━━ Recorded data ━━

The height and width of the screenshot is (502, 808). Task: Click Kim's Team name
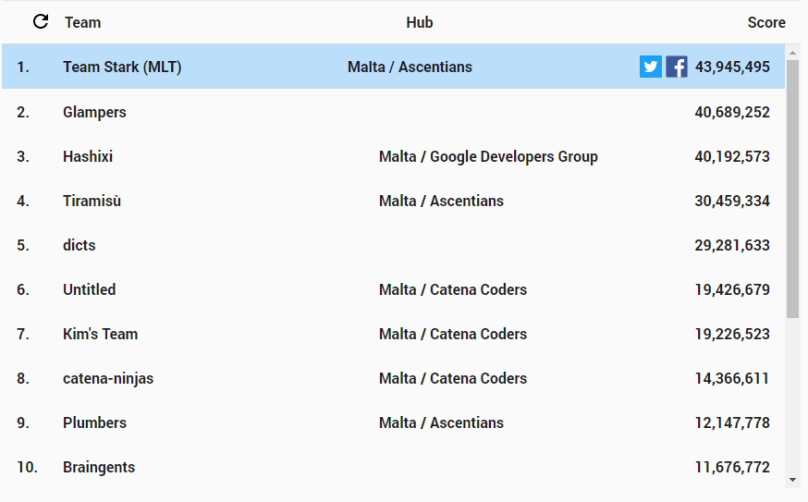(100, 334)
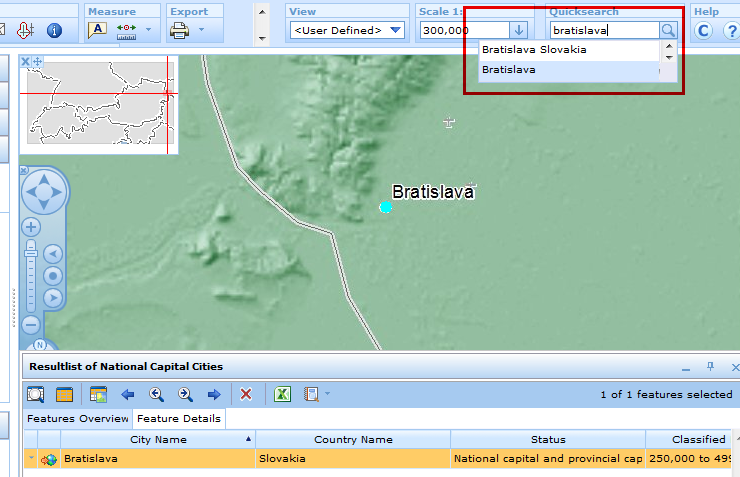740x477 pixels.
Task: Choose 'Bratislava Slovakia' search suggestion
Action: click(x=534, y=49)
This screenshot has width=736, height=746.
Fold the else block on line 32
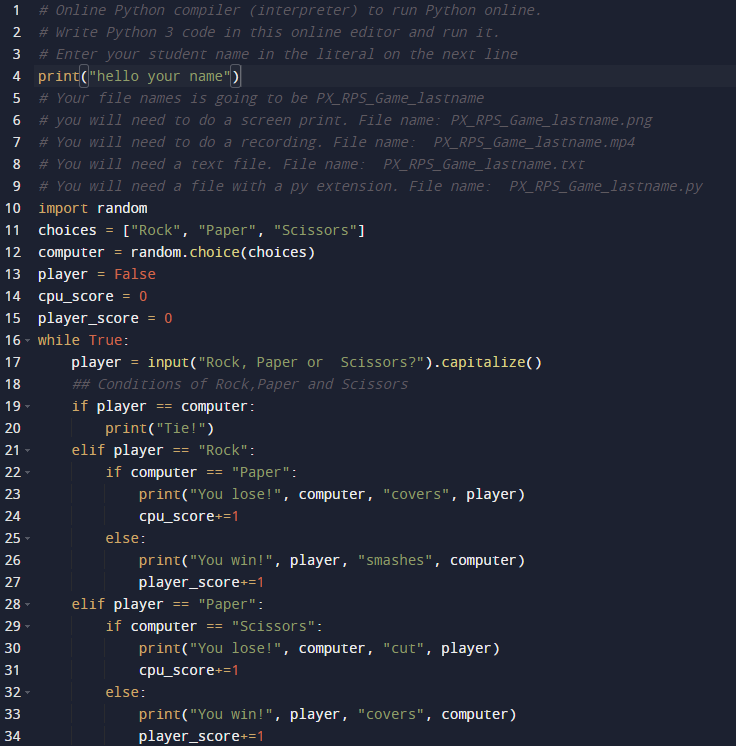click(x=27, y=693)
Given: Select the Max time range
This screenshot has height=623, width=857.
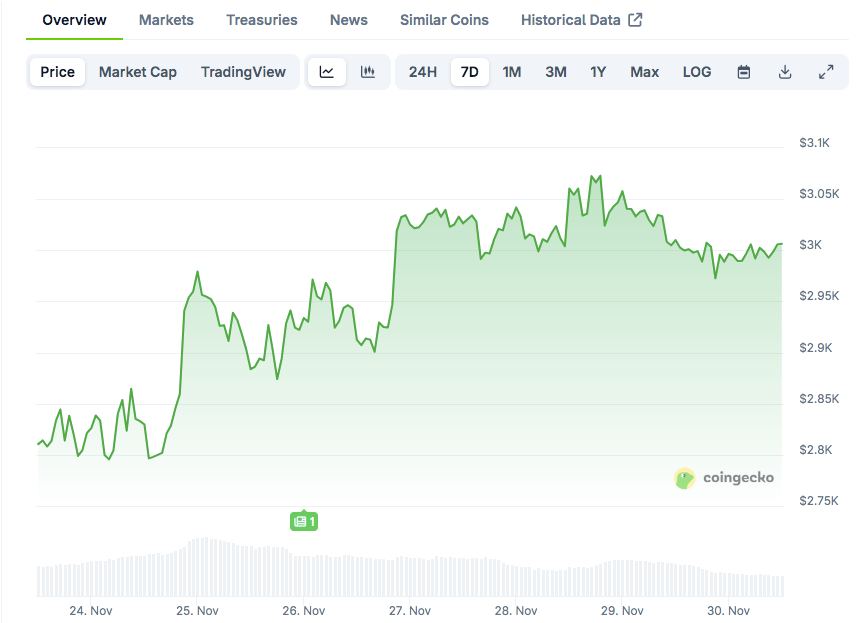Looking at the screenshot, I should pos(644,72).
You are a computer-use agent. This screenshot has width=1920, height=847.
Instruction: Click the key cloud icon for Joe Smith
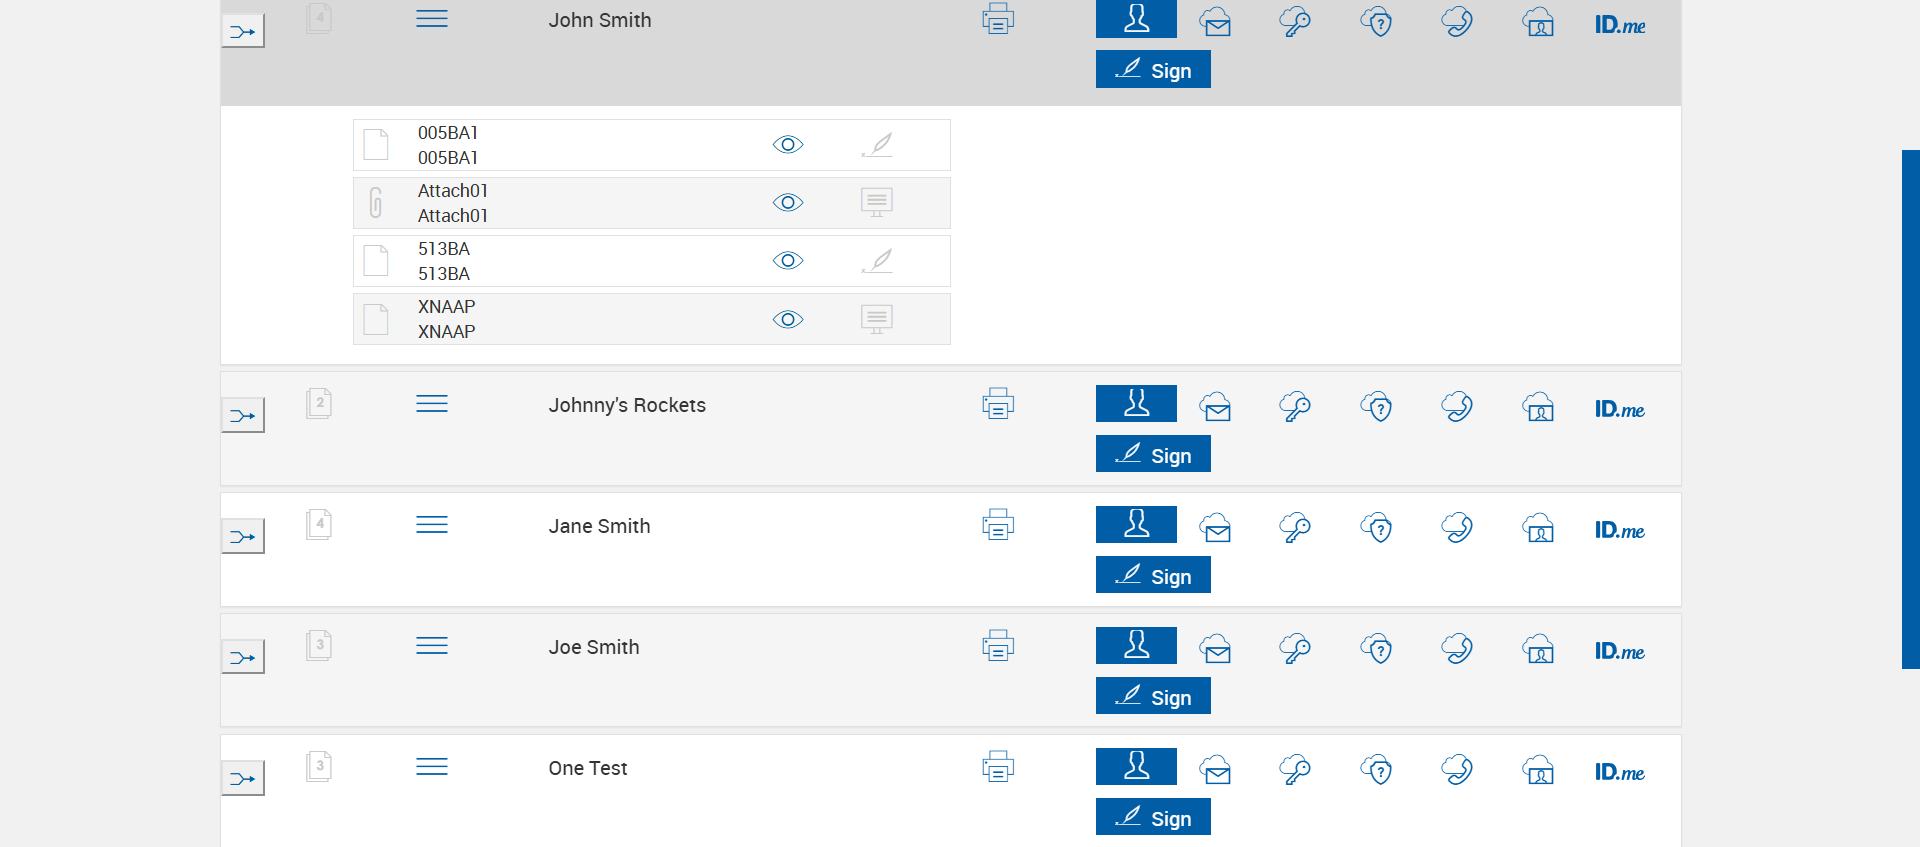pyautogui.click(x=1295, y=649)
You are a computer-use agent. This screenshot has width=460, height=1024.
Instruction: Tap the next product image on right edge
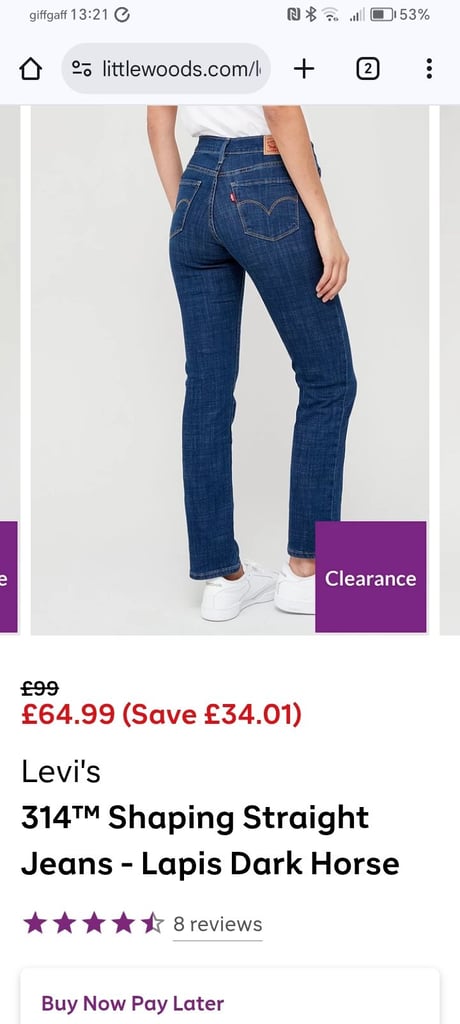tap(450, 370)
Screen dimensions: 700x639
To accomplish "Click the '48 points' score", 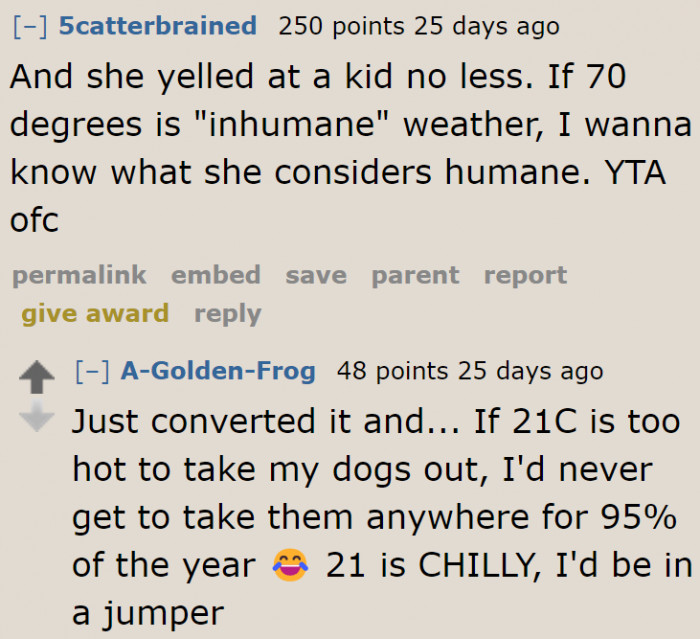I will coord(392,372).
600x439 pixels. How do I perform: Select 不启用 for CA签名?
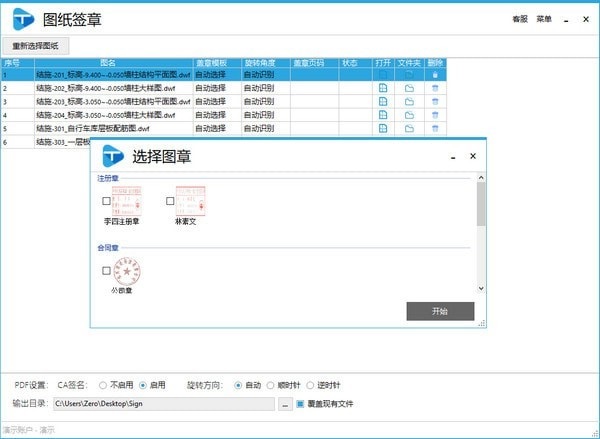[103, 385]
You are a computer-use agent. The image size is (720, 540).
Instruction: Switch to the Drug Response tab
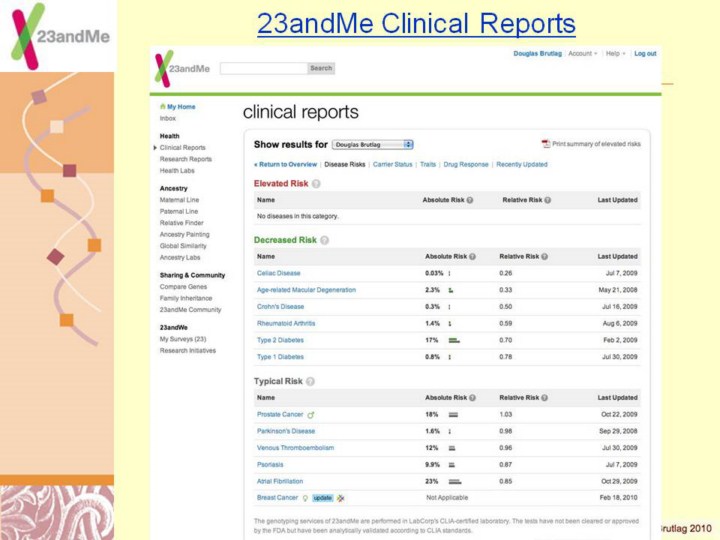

━━━

◆ Task item ◆
Read through the entries and copy each line in which "computer" appears.

◆ Result below ◆
You are a computer-use agent. This screenshot has width=1920, height=847.
You are a computer-use agent. This screenshot has width=460, height=1024.
You are a computer-use agent. The image size is (720, 540).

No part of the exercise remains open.